Ams: Transthyretin amyloid cardiomyopathy (ATTR-CM) is a severe and progressive disease with several emerging disease-modifying therapies. Tafamidis 61 mg was the first drug approved for ATTR-CM therapy but contemporary real-world evidence on outcomes is lacking.

Methods: This retrospective, multicenter study included patients with ATTR-CM from eight German tertiary care centers enrolled in the first year after approval and commercial availability of tafamidis 61 mg in Europe (April 2020 to March 2021). The primary endpoint was all-cause mortality, and the secondary endpoint was a composite of all-cause mortality and/or heart failure (HF) hospitalization.

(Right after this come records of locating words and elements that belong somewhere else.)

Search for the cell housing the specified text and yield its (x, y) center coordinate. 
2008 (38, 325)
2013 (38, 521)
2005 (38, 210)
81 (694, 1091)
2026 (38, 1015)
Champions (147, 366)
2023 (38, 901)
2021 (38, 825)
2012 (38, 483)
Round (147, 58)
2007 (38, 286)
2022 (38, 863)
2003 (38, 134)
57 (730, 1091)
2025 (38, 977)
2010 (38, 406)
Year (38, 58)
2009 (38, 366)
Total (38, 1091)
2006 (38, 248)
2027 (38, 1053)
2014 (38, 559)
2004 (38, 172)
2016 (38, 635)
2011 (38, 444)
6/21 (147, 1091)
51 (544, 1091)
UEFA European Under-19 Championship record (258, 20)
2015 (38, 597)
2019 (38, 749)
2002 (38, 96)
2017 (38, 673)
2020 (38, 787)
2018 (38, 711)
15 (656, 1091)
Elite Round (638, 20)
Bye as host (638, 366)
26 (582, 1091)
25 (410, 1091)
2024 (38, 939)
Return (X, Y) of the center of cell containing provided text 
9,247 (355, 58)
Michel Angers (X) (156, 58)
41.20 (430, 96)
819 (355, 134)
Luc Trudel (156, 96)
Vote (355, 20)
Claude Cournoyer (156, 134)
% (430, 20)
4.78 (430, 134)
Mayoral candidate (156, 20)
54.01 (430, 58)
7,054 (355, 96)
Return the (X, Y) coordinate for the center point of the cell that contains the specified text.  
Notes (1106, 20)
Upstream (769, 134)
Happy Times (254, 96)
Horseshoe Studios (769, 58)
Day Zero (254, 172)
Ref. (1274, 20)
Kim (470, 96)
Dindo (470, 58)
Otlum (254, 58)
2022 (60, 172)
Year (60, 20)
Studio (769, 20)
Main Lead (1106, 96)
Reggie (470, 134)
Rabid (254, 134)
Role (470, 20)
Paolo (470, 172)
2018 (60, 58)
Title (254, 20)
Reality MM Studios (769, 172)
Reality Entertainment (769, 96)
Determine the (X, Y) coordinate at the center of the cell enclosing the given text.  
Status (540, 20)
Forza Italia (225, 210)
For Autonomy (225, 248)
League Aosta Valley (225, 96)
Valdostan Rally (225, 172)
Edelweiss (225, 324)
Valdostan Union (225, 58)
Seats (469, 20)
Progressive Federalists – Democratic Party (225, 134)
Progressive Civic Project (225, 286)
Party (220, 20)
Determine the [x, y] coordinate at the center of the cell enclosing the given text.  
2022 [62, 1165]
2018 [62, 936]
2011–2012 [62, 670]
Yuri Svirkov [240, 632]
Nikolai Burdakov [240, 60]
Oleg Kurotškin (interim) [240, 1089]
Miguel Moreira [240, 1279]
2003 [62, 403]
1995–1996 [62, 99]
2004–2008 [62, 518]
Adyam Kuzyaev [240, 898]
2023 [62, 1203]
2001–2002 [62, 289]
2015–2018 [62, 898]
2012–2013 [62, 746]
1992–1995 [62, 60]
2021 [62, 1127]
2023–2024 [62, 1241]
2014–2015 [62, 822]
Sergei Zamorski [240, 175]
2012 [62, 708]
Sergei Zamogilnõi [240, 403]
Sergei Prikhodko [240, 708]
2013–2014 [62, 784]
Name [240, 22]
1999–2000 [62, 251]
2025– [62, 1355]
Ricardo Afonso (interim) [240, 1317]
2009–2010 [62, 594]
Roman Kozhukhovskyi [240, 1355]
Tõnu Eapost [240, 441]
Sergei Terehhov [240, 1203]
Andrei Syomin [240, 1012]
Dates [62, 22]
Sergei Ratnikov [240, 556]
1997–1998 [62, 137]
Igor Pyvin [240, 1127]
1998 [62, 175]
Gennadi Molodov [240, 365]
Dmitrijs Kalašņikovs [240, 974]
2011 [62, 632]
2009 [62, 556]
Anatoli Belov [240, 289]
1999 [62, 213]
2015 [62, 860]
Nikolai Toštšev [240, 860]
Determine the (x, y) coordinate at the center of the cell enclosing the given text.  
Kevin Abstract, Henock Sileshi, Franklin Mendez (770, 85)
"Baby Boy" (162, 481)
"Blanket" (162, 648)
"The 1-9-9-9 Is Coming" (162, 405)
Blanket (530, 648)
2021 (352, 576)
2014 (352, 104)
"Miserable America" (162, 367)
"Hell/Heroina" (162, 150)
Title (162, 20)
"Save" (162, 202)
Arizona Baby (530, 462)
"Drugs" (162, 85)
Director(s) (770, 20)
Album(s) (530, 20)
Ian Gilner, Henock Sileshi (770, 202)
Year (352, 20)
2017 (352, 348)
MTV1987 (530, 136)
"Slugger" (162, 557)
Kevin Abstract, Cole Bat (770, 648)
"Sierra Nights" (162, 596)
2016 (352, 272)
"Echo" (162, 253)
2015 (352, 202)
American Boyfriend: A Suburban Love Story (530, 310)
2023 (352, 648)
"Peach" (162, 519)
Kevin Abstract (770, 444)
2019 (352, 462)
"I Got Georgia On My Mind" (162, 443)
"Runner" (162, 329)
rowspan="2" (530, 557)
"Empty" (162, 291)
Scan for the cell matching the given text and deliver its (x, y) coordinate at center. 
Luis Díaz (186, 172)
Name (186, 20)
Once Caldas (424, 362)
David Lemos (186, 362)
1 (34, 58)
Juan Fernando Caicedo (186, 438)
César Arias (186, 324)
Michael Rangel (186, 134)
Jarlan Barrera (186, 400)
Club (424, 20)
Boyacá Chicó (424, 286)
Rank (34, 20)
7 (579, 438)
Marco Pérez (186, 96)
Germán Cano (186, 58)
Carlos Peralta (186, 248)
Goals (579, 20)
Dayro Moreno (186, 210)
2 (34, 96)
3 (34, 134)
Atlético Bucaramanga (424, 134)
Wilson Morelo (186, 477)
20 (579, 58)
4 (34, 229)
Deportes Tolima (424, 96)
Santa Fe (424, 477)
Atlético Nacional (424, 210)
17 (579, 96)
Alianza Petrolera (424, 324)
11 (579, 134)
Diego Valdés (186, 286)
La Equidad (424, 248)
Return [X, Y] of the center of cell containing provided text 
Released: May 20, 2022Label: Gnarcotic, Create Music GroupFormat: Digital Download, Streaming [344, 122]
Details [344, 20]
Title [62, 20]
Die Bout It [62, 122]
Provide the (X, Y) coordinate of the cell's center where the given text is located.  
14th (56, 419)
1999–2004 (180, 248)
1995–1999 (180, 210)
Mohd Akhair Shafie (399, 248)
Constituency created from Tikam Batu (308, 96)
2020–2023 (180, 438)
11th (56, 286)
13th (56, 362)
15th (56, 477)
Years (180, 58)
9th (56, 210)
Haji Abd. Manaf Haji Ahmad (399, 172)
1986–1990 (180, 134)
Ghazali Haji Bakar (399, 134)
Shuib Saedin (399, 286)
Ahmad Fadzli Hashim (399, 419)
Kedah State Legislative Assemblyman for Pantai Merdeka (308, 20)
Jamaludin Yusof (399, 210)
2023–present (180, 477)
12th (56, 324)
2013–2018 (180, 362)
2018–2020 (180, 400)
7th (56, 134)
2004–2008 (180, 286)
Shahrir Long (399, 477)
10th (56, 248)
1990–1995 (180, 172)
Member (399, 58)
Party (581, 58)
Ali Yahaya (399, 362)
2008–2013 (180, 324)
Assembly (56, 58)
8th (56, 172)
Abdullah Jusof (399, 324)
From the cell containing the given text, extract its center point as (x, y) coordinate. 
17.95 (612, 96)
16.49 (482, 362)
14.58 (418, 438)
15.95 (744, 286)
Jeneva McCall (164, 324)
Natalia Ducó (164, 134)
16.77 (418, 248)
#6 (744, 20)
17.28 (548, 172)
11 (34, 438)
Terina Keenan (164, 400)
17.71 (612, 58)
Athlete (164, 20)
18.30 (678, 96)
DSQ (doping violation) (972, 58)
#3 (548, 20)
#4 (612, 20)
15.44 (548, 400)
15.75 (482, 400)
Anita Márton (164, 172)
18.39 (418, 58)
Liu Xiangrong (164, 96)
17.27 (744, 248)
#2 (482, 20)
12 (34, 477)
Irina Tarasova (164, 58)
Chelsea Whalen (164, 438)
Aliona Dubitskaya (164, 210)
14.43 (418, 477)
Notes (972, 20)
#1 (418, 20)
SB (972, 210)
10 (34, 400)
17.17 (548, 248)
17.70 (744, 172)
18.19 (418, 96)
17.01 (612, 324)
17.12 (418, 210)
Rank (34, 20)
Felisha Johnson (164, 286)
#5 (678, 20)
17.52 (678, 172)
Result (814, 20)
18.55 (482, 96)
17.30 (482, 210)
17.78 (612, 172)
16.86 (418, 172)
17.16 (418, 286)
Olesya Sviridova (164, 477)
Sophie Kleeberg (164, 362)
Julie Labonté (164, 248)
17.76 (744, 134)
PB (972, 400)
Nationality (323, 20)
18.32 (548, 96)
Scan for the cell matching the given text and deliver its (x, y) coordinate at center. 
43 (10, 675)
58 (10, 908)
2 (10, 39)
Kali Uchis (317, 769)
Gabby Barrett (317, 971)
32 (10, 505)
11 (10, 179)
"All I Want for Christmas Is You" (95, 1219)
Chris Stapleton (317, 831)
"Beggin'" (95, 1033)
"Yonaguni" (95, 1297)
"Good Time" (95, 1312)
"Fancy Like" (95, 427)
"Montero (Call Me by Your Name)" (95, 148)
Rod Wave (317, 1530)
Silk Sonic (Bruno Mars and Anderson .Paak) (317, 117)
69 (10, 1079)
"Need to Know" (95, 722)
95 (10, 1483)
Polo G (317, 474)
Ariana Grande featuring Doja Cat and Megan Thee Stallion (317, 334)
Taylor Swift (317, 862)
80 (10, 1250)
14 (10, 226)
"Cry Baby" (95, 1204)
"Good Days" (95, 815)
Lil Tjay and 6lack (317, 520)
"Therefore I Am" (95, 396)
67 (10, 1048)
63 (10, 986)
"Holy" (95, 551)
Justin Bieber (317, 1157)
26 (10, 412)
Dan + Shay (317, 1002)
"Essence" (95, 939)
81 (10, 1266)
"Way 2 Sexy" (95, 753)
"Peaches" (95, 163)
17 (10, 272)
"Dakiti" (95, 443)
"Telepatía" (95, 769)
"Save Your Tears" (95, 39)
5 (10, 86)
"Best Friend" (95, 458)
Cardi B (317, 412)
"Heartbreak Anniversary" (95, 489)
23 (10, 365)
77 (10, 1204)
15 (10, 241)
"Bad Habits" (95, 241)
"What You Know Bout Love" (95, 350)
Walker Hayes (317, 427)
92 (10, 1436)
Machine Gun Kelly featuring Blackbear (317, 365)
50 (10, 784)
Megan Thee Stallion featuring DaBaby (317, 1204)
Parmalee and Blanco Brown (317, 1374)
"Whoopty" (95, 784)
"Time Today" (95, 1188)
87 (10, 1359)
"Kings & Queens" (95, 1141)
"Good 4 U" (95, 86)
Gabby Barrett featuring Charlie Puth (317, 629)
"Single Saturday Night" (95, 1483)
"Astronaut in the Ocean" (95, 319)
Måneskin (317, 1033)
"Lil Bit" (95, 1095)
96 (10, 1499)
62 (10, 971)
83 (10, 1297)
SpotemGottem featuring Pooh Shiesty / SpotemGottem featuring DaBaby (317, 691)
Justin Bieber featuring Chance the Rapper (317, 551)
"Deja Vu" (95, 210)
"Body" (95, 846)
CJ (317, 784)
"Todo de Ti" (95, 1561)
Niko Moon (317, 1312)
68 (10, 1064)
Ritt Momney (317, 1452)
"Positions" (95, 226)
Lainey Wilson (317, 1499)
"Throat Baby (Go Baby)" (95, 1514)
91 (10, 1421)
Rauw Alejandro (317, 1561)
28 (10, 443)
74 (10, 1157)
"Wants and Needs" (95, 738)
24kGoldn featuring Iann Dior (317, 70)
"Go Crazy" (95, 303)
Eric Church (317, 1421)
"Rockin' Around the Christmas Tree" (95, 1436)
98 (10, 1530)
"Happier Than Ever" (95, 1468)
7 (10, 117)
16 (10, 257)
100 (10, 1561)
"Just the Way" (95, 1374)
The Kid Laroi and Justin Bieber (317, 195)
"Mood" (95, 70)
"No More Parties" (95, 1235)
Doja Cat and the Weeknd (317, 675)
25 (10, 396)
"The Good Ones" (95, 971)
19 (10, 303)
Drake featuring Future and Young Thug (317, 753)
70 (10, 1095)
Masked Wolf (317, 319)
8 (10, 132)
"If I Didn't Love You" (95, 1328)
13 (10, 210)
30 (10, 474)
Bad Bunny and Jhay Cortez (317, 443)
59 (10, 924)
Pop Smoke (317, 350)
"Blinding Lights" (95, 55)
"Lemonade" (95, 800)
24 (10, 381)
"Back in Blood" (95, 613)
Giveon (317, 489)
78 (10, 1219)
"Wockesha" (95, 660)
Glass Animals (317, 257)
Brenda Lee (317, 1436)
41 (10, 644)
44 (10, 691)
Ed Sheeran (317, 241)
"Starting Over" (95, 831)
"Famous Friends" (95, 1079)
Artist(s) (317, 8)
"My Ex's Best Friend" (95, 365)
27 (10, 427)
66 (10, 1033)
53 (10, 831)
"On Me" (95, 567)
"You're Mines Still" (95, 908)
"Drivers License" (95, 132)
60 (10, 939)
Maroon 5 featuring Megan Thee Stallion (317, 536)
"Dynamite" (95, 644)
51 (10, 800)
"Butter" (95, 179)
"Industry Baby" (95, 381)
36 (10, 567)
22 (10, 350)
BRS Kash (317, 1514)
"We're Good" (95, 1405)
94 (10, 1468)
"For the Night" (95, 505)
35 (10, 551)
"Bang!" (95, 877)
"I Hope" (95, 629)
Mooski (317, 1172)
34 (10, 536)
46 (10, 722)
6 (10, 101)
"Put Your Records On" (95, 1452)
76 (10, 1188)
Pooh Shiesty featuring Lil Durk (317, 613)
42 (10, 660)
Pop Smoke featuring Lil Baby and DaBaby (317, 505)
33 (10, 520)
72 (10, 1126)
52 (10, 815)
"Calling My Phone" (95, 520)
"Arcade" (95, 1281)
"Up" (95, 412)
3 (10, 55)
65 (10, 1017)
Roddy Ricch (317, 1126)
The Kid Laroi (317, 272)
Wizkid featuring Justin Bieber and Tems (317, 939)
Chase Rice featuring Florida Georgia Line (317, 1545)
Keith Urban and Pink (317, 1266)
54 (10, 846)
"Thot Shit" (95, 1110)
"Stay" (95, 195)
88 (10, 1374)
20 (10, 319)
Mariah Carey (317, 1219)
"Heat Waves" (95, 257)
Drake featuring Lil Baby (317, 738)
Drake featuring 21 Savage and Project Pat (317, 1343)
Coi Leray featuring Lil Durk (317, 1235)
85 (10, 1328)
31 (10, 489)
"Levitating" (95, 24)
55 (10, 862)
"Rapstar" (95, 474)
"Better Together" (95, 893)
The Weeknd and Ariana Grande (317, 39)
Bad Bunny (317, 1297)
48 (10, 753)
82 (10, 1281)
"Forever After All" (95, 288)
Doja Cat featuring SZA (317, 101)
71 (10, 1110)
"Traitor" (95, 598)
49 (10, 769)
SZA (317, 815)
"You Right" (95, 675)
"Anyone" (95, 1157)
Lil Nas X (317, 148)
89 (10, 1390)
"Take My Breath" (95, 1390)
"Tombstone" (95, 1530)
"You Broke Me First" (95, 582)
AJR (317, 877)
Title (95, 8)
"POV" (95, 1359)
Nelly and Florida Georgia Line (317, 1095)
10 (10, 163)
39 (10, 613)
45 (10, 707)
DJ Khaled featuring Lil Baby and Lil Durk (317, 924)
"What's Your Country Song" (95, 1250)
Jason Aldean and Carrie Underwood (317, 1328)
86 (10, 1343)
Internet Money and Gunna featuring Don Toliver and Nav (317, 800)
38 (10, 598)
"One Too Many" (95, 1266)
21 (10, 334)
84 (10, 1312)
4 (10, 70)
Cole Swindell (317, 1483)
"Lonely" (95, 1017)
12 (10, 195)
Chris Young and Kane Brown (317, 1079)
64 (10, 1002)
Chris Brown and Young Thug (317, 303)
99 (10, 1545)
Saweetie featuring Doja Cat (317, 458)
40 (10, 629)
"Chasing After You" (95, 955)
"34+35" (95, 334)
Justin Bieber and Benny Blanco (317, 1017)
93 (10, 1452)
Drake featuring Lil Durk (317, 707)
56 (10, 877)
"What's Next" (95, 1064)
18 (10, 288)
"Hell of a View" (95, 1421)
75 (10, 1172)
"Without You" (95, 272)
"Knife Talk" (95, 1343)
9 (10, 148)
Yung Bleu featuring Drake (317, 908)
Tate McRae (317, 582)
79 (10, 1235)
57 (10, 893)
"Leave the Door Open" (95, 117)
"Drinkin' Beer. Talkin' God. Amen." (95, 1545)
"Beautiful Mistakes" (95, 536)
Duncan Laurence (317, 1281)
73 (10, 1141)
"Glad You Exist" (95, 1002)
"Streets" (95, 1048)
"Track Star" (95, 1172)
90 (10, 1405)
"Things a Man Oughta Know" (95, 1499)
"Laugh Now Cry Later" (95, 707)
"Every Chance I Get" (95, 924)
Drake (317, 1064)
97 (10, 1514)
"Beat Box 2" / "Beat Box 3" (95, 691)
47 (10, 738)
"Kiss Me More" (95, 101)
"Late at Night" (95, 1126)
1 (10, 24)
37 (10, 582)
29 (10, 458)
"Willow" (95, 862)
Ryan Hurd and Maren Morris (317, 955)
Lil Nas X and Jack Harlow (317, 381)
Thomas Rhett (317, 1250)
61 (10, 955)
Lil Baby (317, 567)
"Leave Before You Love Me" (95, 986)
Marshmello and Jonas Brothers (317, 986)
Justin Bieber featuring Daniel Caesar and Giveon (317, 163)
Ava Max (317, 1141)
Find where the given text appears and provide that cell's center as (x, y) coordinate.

Results: A total of 313 patients with median age 79 [76 - 82] years, 85% males and 8% variant ATTR were analyzed of whom 83% (n = 259) were treated with tafamidis 61 mg. During median follow-up of 39 [18 – 48] months, 21% of patients died and 42% experienced a composite endpoint. Patients treated with tafamidis exhibited a 3-year survival of 86% and an event-free survival of 63%. After propensity-score matching for age, NYHA class, NAC stage, and serum albumin, tafamidis was significantly associated with a 72% reduction in all-cause mortality (HR 0.28; 95% confidence interval [CI] 0.13 - 0.61; p = 0.001) and a 44% reduction of the composite endpoint (HR 0.56; 95% CI 0.33 - 0.97; p = 0.039). Survival benefit was consistent in wildtype ATTR-CM patients and those with ATTR-CM diagnoses within the last 12 months. Among tafamidis-treated patients, NAC stage III, age ≥ 80 years, and serum albumin ≤ 42.5 g/L were associated with all-cause mortality, while NYHA class ≥ III, NAC stage ≥ II, age ≥ 80 years, and serum albumin ≤ 42.5 g/L were associated with risk of the composite endpoint.

Conclusions: This study provides data for a benchmark of long-term outcomes of contemporary real-world patients with ATTR-CM treated with tafamidis 61 mg. Low serum albumin, advanced NAC stage, and older age were strong predictors of adverse outcomes, emphasizing the importance of early diagnosis and timely therapy of ATTR-CM.